One-pot 3’-end RNA labelling. (A) Reaction scheme. Conditions: i) pU₃ (140 µM), aqueous NaIO₄ (1.4 mM), 30 min, and 25°C in the dark. ii) Addition of R-EDA (1.0 mM) and NaBH₃CN (20 mM) in KH₂PO₄ buffer (0.1 M pH 6.0). HPLC-determined yields after two hours of reductive amination are presented for each N-nucleophile. (B) HPLC chromatograms of reaction with Cy3-EDA at different stages. (C) Second-order reaction rate constant k values determined for reductive amination reaction between pU3-dial (100 µM) and different N-nucleophiles (1 mM).

Figure 3.

Mono- and dual labelling of IVT RNA. (A) Scheme of the process: NTPs mix in the presence or absence of initiating dinucleotide (ARCA, N₃-AG or N₃-m⁷GpppG) are incubated with gene-coding DNA template in presence of T7 RNA polymerase.
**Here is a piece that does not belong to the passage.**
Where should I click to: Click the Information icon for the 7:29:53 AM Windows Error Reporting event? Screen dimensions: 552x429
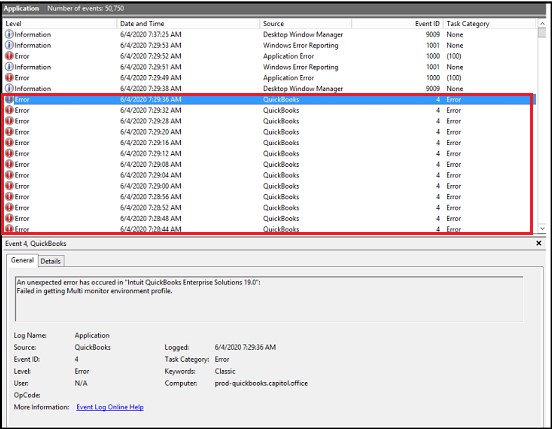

After isolation from IVT mixture, RNA products are subjected to 3′ labelling (top) or simultaneous 5′+3′ dual labelling (bottom). (B) Representative HPLC chromatograms of crude labelling products of Cy3 3′ labelling (top) or Cy5/Cy3 5′+3′ dual labelling (bottom) performed on 35, 276 and 993 nucleotide-long RNAs (ppp-RNA₃₅, N₃-RNA₃₅, N₃-m⁷GRNA₂₇₆ and N₃-m⁷GRNA_gluc). (C) Absorbance and fluorescence HPLC profiles of crude dual labelling product Cy5-m⁷GRNA_gluc-Cy3 with designated retention times of collected fractions (right) and agarose electrophoresis of concentrated HPLC fractions (left); (D) HPLC chromatogram of crude 3′-biotinylated mRNA N₃-m⁷GRNA_gluc-Biot (right) and electrophoretic mobility shift assay (EMSA) of crude and HPLC-isolated products of 3′ biotinylation (left).

Figure 4.

Application of dually labelled RNA probes for enzymatic activity monitoring. (A) Sequence and theoretical secondary structures of Cy5-RNA₃₅-Cy3, Cy5-m⁷GRNA₃₅-Cy3 and Cy5-m⁷GRNA₂₇₆-Cy3 probes and illustration of studied DNA sequences complementary to regions of the probes. (B) Time-dependent changes of emission spectra and Cy3/Cy5 fluorescence intensity ratio after addition of RNase A, RiboLock and RNase A, RNase T1, RNase R or Dcp1/2 to Cy5-RNA₃₅-Cy3 or Cy5-m⁷GRNA₃₅-Cy3 probes. (C) Time-dependent changes of emission spectra, PAGE of reaction products, and Cy3/Cy5 fluorescence intensity ratio after addition of RNase H to probe (Cy5-RNA₃₅-Cy3 or Cy5-m⁷GRNA₂₇₆-Cy3) or DNA-probe duplex.

Figure 5.

Fluorescent mRNA transfection into HeLa cells. (A) Electrophoretic resolution of HPLC-purified mRNAs encoding eGFP (N₃-m⁷GRNA_egfp, N₃-m⁷GRNA_egfp-Cy3, Cy5-m⁷GRNA_egfp and Cy5-m⁷GRNA_egfp-Cy3) or Gaussia luciferase (ARCA-RNA_gluc, ARCA-RNA_gluc-Cy3, N₃-m⁷GRNA_gluc, N₃-m⁷GRNA_gluc-mock, N₃-m⁷GRNA_gluc-Cy3, Cy5-m⁷GRNA_gluc and Cy5-m⁷GRNA_gluc-Cy3) used for HeLa transfections. (B) Relative expression of Gaussia luciferase after mRNA transfection as a function of the presence of 3′ Cy3 modification and 5′ cap structure. (C) Flow cytometry readouts after transfection of fluorescent mRNA encoding eGFP. (D) Time-lapse microscopy images of HeLa cells transfected with Cy5-m⁷GRNA_egfp-Cy3 mRNA. Time scale set for 0 h at the beginning of recording of the images (1 h after transfection start).

Figure 6.

Microinjection of zebrafish embryos with modified mRNA. (A) Schematic representation of the experimental set-up and injection of mRNA in the course of zebrafish development during the first 48 h post fertilization (hpf). (B–D) Confocal microscopy images of embryos injected with 300 pg of N₃-m⁷GRNA_egfp, N₃-m⁷GRNA_egfp-Cy3, Cy5-m⁷GRNA_egfp or Cy5-m⁷GRNA_egfp-Cy3 mRNA captured at 8 hpf (B) or 24 hpf in tail (C) or head (D) sections. Bright field and GFP fluorescence images of whole embryos are presented in Supplementary Figure S24.